What to produce - Can you update these lines so that "Open" becomes "Click" everywhere it appears, leaving everything else unchanged and the pictures out?

###

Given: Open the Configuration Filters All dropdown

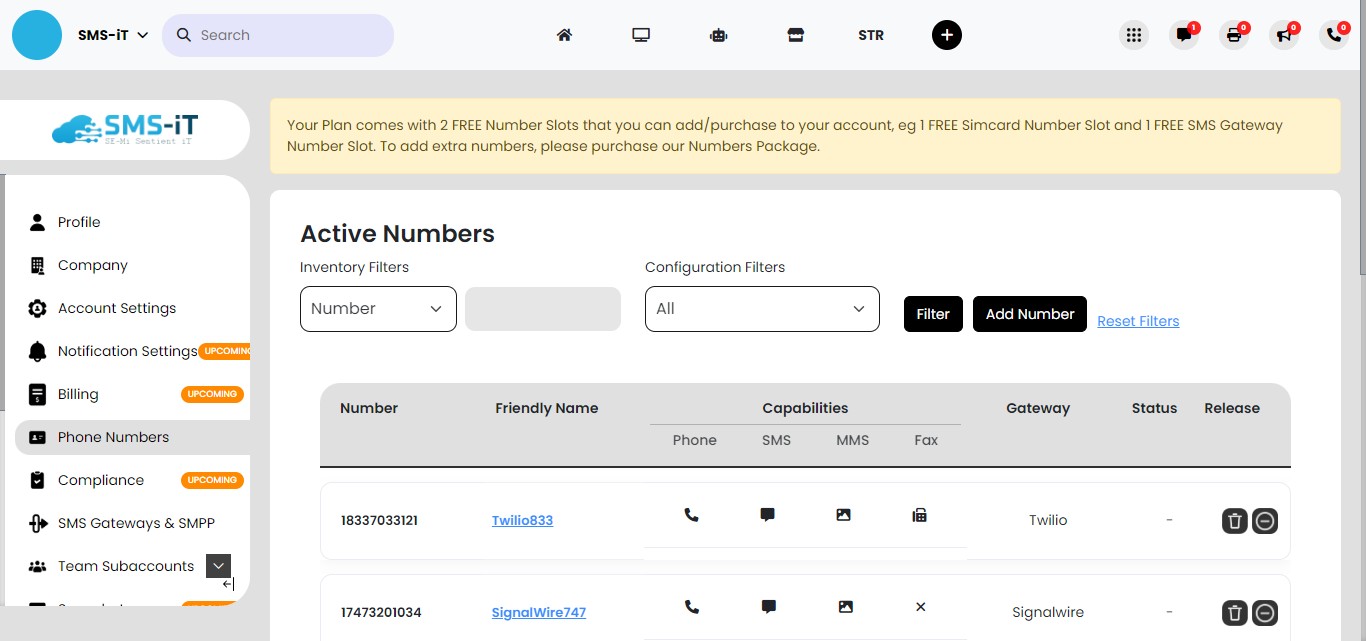Looking at the screenshot, I should [762, 309].
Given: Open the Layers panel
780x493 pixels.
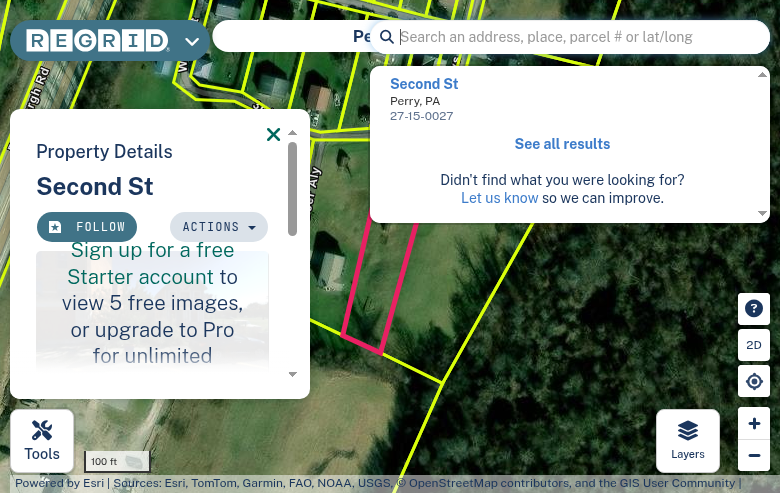Looking at the screenshot, I should 687,441.
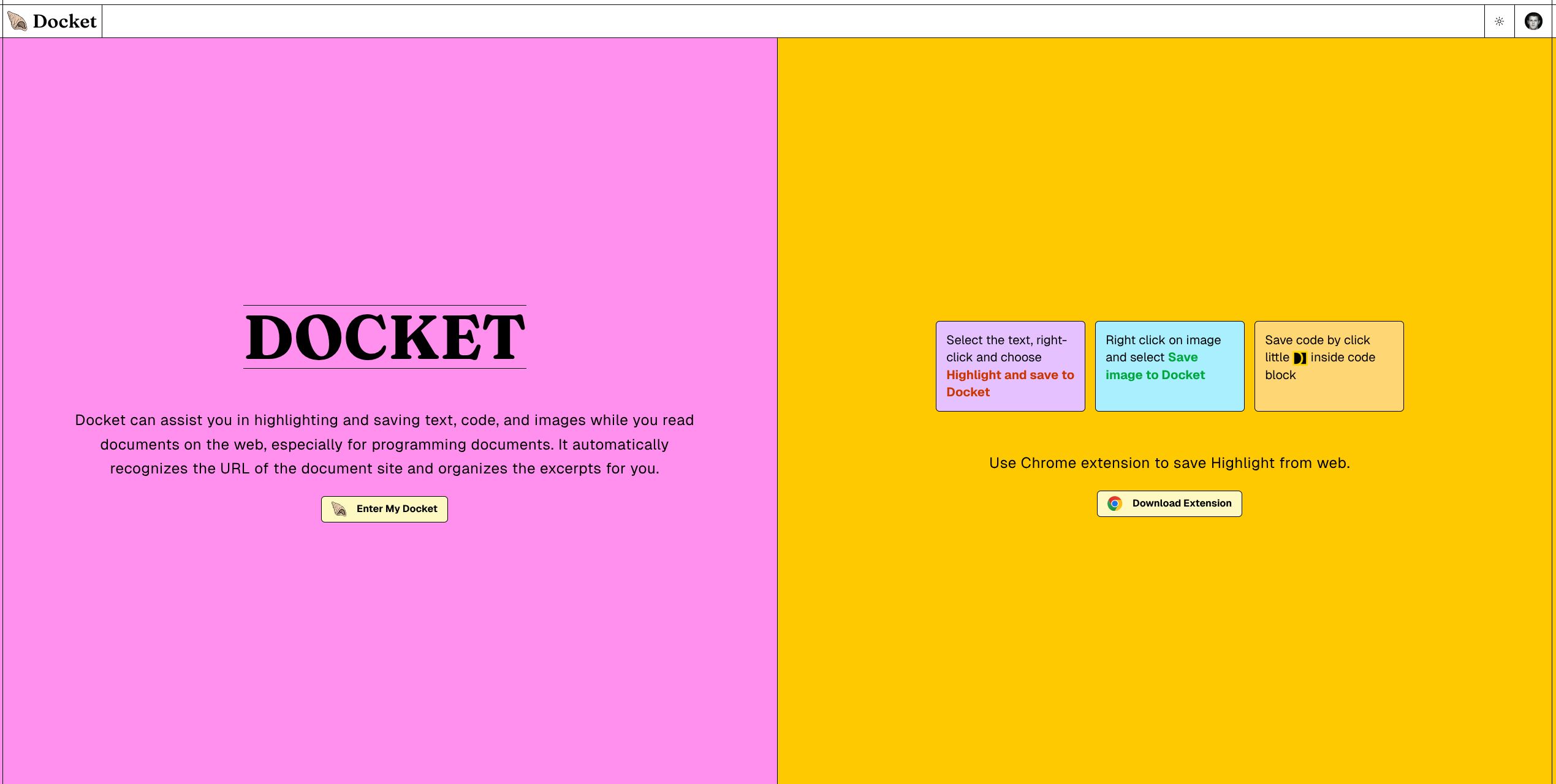Toggle the light/dark theme sun icon
This screenshot has width=1556, height=784.
pyautogui.click(x=1499, y=21)
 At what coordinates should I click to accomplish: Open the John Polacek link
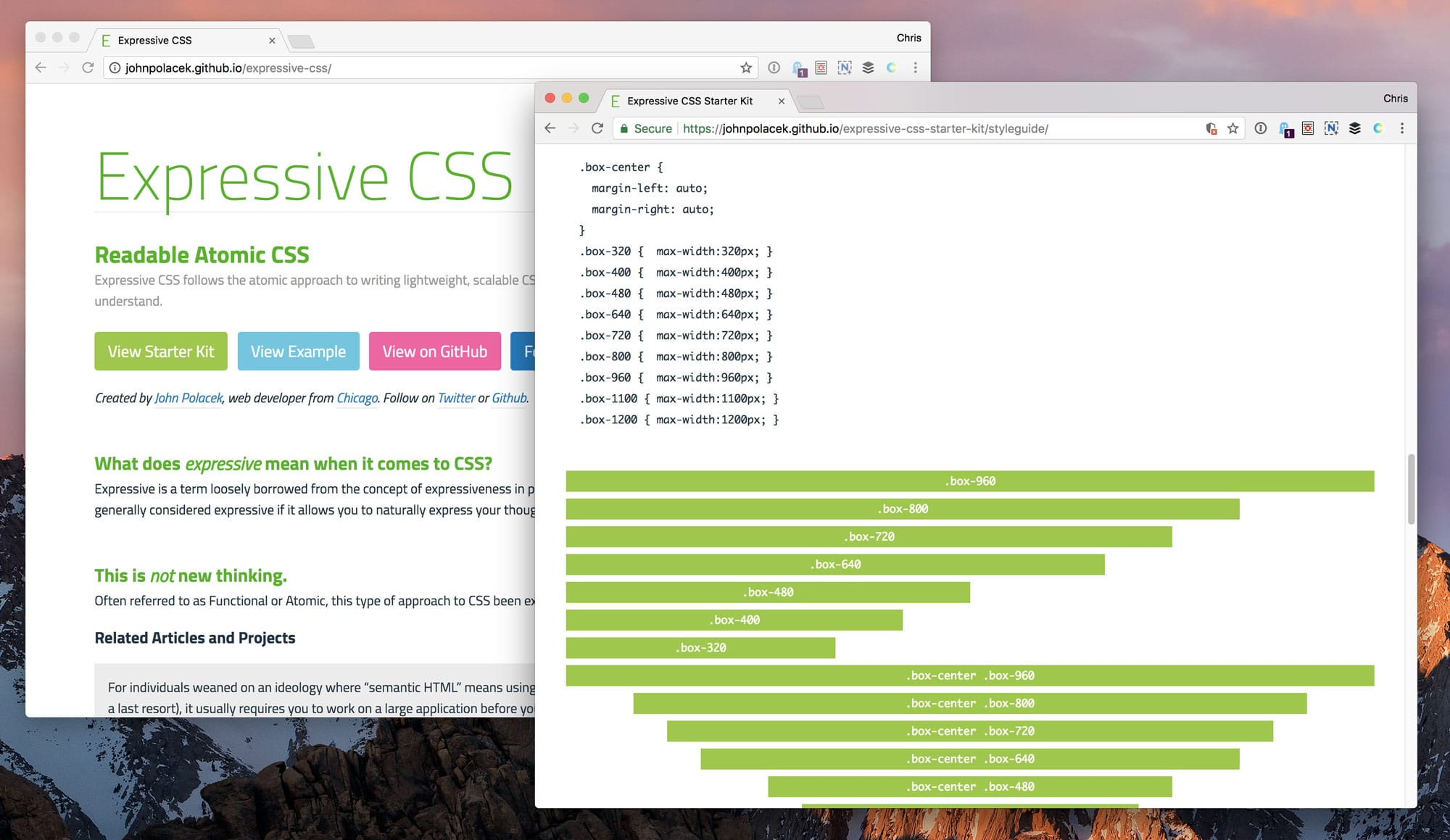(x=188, y=398)
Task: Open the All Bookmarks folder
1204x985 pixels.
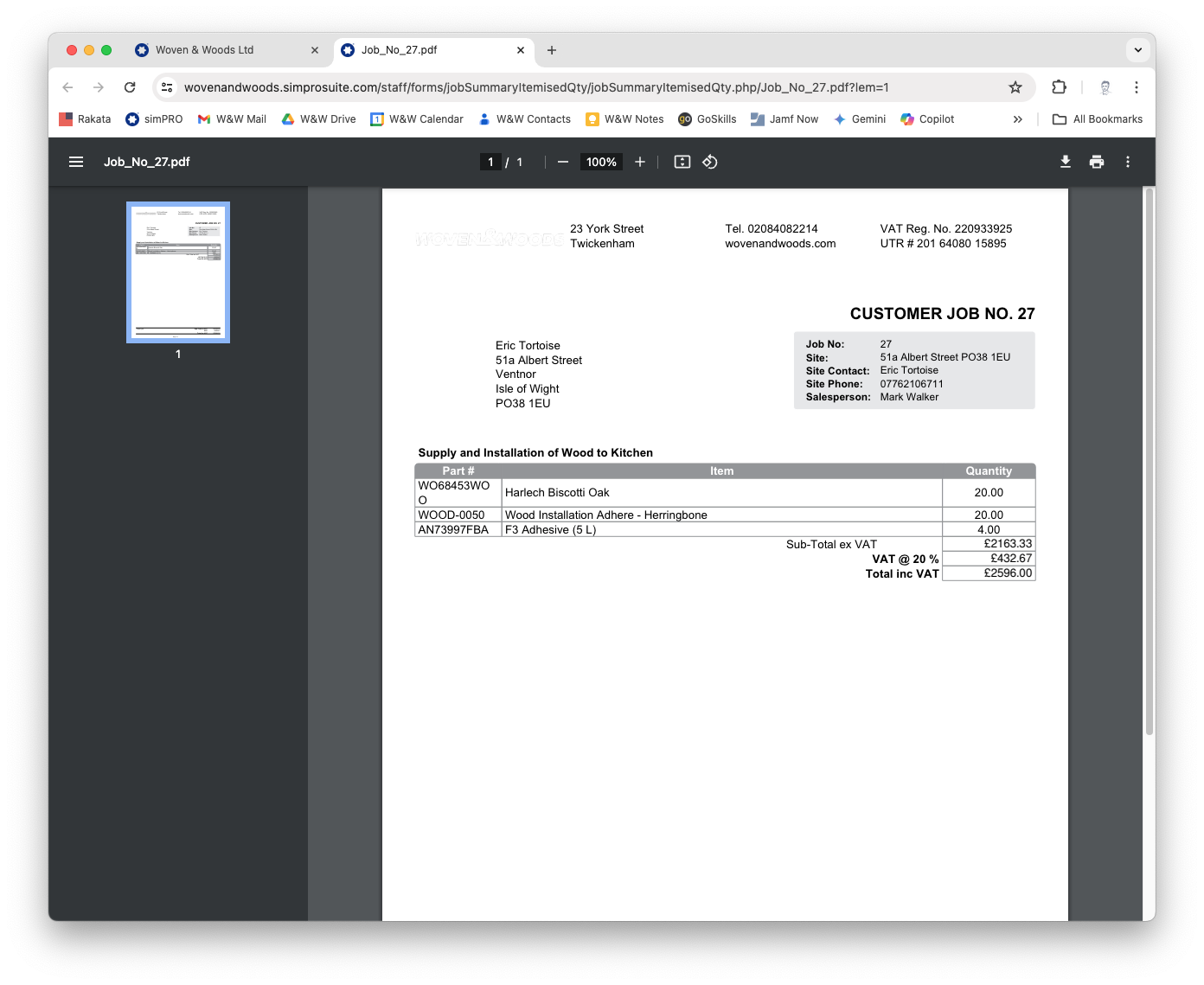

###

Full output -
Given: Click the Configuration Filters All dropdown

Looking at the screenshot, I should [762, 309].
Given: Click the Layers panel
780x493 pixels.
Looking at the screenshot, I should 687,441.
Toggle the light/dark theme sun icon
This screenshot has width=1556, height=784.
pyautogui.click(x=1499, y=21)
 At what coordinates should I click to accomplish: Click the John Polacek link
(x=188, y=398)
Task: Click the All Bookmarks folder
1204x985 pixels.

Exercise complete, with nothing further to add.